Despite the title, the question here really has two parts: a generic one about golang and C-interfacing for efficiency, and a specific one about performant use of judy arrays. 尽管有标题,但这里的问题实际上包括两部分:关于golang和C接口以提高效率的通用部分,以及关于对judy数组的高性能使用的特定部分。

This thread seems to summarize the costs: https://groups.google.com/forum/#!topic/golang-nuts/RTtMsgZi88Q , so yeah its expensive compared to straight C, and you should try to minimize the crossover points from Go to C. 该线程似乎总结了成本: https : //groups.google.com/forum/#!topic /golang-nuts/ RTtMsgZi88Q ,所以是的,与直接C相比,它很昂贵,因此您应该尽量减少Go的交叉点到C。
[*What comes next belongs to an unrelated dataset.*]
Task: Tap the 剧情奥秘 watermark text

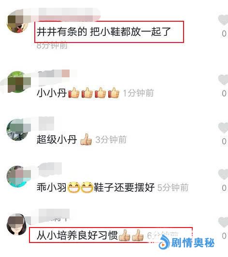Action: coord(193,243)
Here's additional, judy array specific advice: I've used judy arrays before in C/C++ code. 这是另外有关judy数组的建议:我以前在C / C ++代码中使用过judy数组。 The library's interface is not intuitive in certain places. 在某些地方,图书馆的界面不直观。 And by default it uses a C-macro based API, which makes it tricky to get the interface usage correct because the compiler can't offer as much help as usual. 并且默认情况下,它使用基于C宏的API,这使正确使用接口变得很棘手,因为编译器无法像往常一样提供太多帮助。
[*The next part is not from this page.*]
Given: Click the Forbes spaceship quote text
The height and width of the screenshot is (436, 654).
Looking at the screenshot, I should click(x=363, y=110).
What I recommend, therefore, is that you write your tests and benchmarks in C first, so you understand the API and its weird cases. 因此,我建议您首先使用C编写测试和基准,以便您了解API及其奇怪的情况。 Judy arrays when benchmarked for my application (vs C++ vector of strings) were 3x faster, so it can be worth it. 当为我的应用程序(相对于字符串的C ++矢量)进行基准测试时,Judy数组的速度提高了3倍,因此值得这么做。 But break the task into three phases. 但是将任务分为三个阶段。 First do what you want to do in C, and make sure it works as expected in your own C code. 首先,执行您想在C中执行的操作,并确保它可以在您自己的C代码中按预期工作。 Then expand the basic C interface to handle batches of what you need done, so as to minimize the number of Go->C switches. 然后扩展基本的C接口以处理您需要完成的工作,以最大程度地减少Go-> C开关的数量。 Then bind your new C interface from Go. 然后从Go绑定新的C接口。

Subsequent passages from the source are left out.